── Texte fourni ──

Symphonie de la pensée à travers les temps

Lorsqu’on constante un jardin , il est aisé de remarquer que toutes les fleurs ne sont pas exposées équitablement à la lumière, de la même manière et même si cela n’est pas perceptible à l’œil nu, il se pourrait que toutes les fleurs ne bénéficient pas équitablement des nutriments et des soins de la terre.

Ainsi, nous aurions des éléments de réponses si on posait la question « Pourquoi certaines fleurs brillent-elles plus que d’autres ? ».

Depuis des siècles, cette question appliquée au potentiel humain divise les penseurs, façonne les cultures et définit silencieusement ceux que nous célébrons comme «exceptionnels».

Je verrai désormais différemment ces belles fleurs!

L’histoire de ce dialogue se déroule en 4 temps :

1) 1869 : Le jardin héréditaire

Francis Galton (scientifique britannique) plante la première graine scientifique avec son livre « Hereditary Genius ». En étudiant les lignées de personnalités brillantes : juges, musiciens, etc… il affirme que la grandeur naît de trois racines :

  • Une capacité innée (génétique, don de la nature)
  • La passion (concentration intense)
  • L’aptitude au labeur (effort incessant)

───

▶ **Exercice proposé a**:
Recopiez fidèlement le passage du texte sur le potentiel humain qui s'ouvre sur les mots contenant « Symphonie de la » et se clôt sur « de la terre. ».
Les entrées ci-après sont sans aucun rapport avec le texte.

── Entrées fournies ──

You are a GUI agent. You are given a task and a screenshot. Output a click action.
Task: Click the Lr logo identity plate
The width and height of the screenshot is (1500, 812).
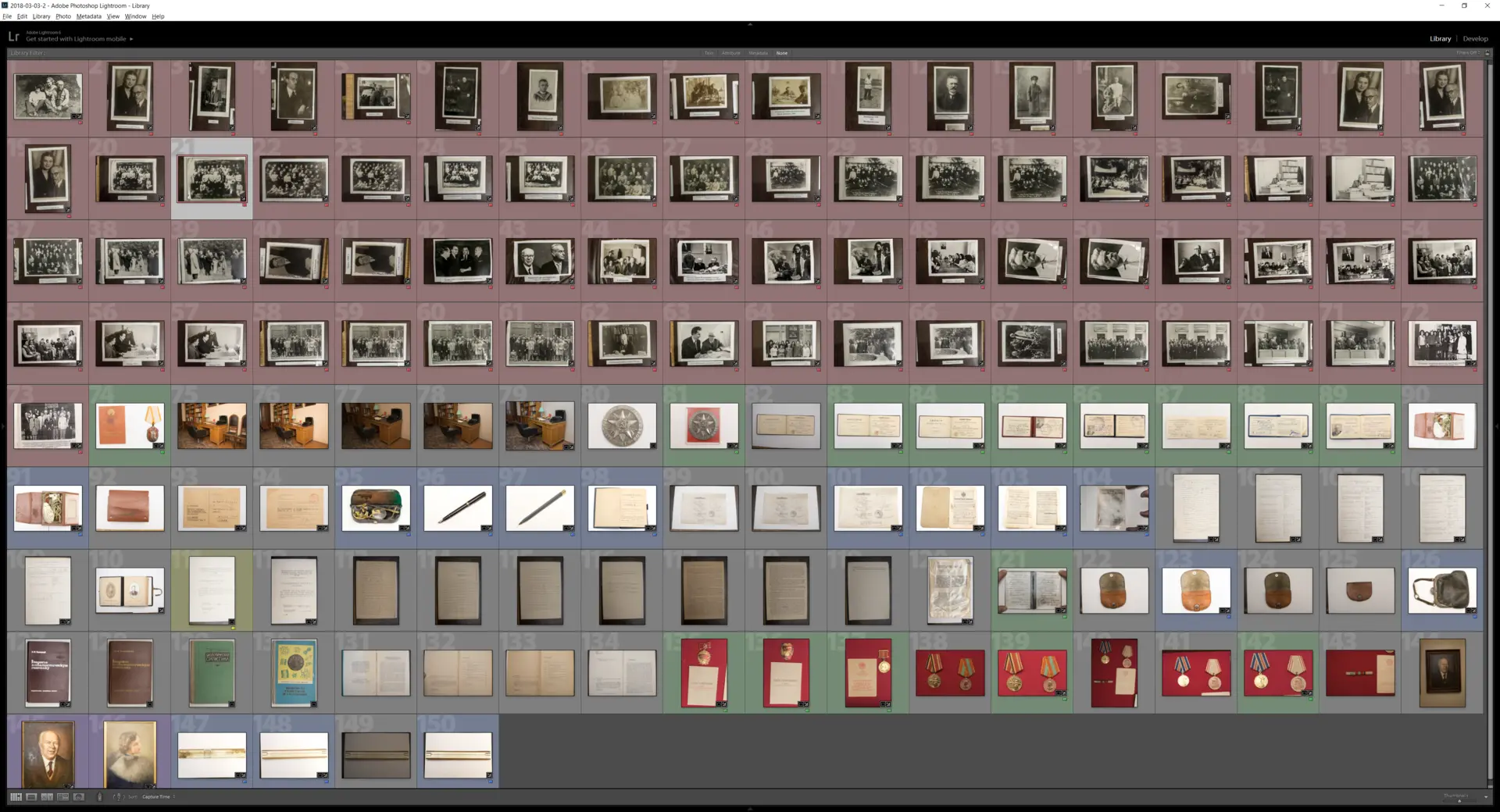point(13,37)
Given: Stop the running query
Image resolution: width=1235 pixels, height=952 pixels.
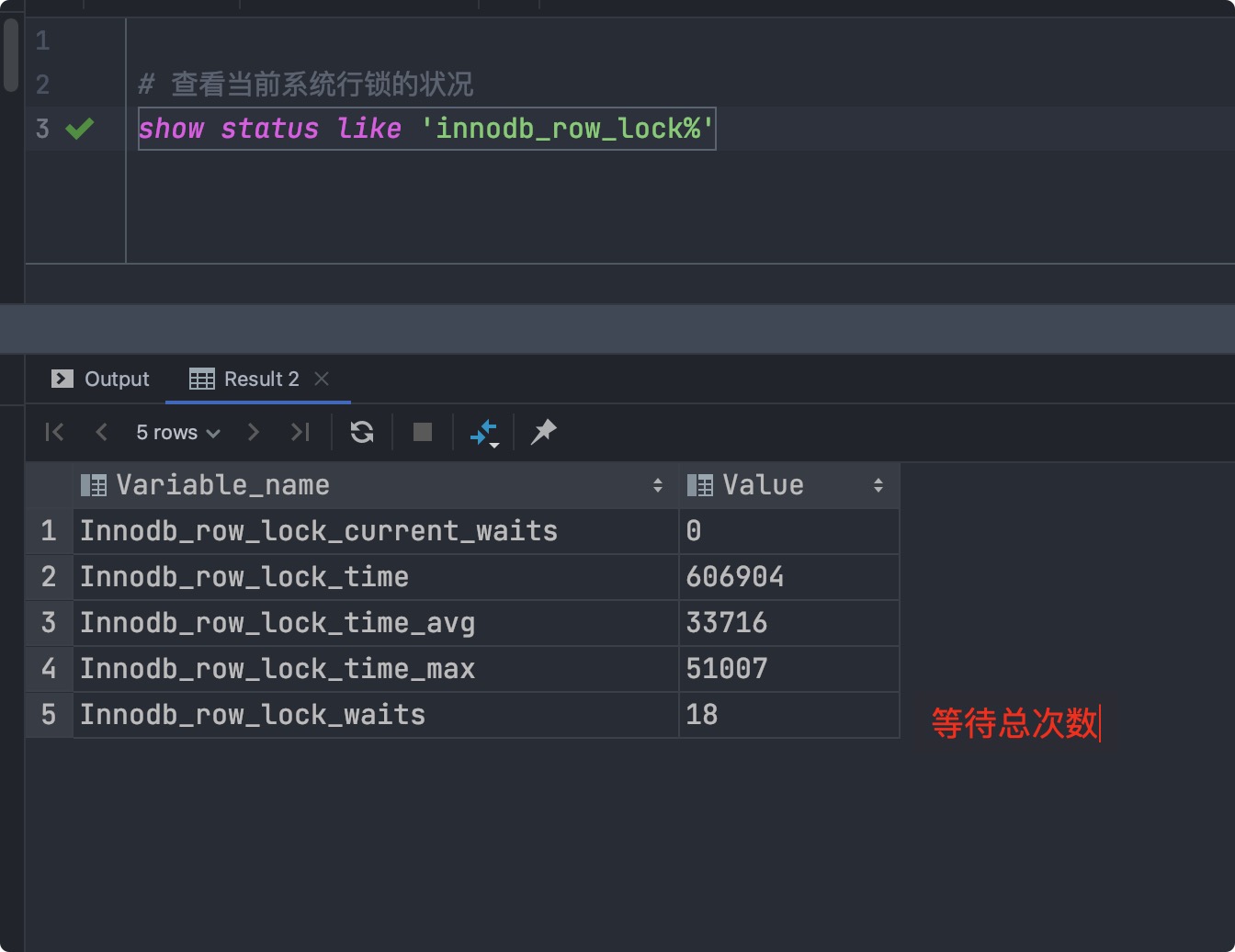Looking at the screenshot, I should pos(422,432).
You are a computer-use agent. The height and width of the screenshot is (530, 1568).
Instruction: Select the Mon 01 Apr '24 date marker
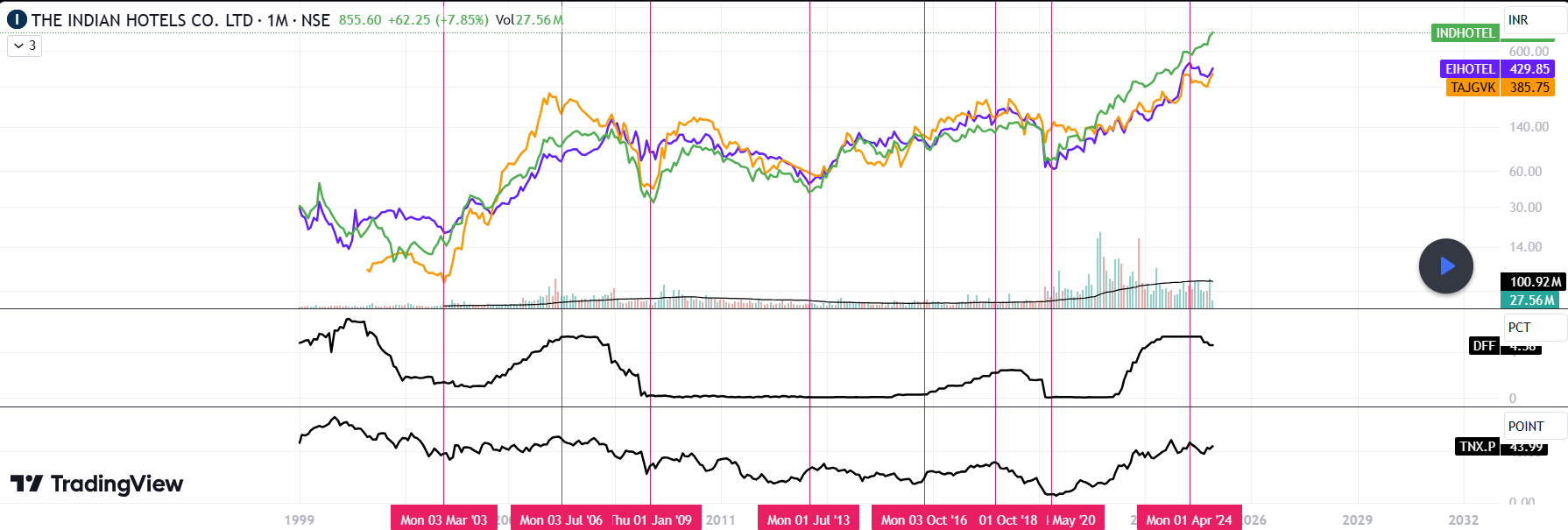[x=1189, y=519]
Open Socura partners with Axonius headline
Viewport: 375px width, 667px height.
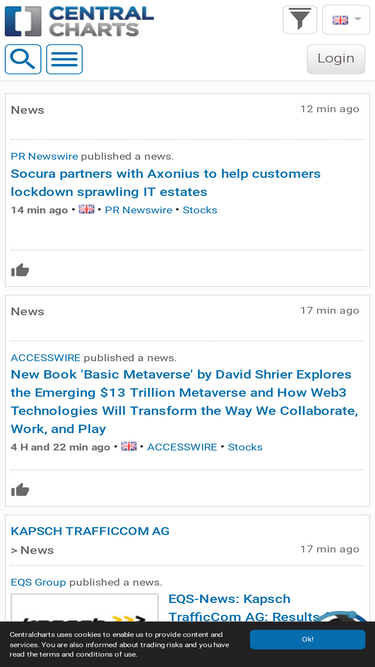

───

▶ **Exercice proposé b**:
Modifiez l'ensemble des entrées fournies en y remplaçant « width » par « largeur », sans rien changer d'autre. Omettez les images dans votre réponse.

▶ **Résultat final a**:
Symphonie de la pensée à travers les temps

Lorsqu’on constante un jardin , il est aisé de remarquer que toutes les fleurs ne sont pas exposées équitablement à la lumière, de la même manière et même si cela n’est pas perceptible à l’œil nu, il se pourrait que toutes les fleurs ne bénéficient pas équitablement des nutriments et des soins de la terre.

▶ **Résultat final b**:
You are a GUI agent. You are given a task and a screenshot. Output a click action.
Task: Click the Lr logo identity plate
The largeur and height of the screenshot is (1500, 812).
point(13,37)
Given: Stop the running query
Image resolution: largeur=1235 pixels, height=952 pixels.
Looking at the screenshot, I should pos(422,432).
You are a computer-use agent. The height and largeur of the screenshot is (530, 1568).
Instruction: Select the Mon 01 Apr '24 date marker
[x=1189, y=519]
Open Socura partners with Axonius headline
Viewport: 375px largeur, 667px height.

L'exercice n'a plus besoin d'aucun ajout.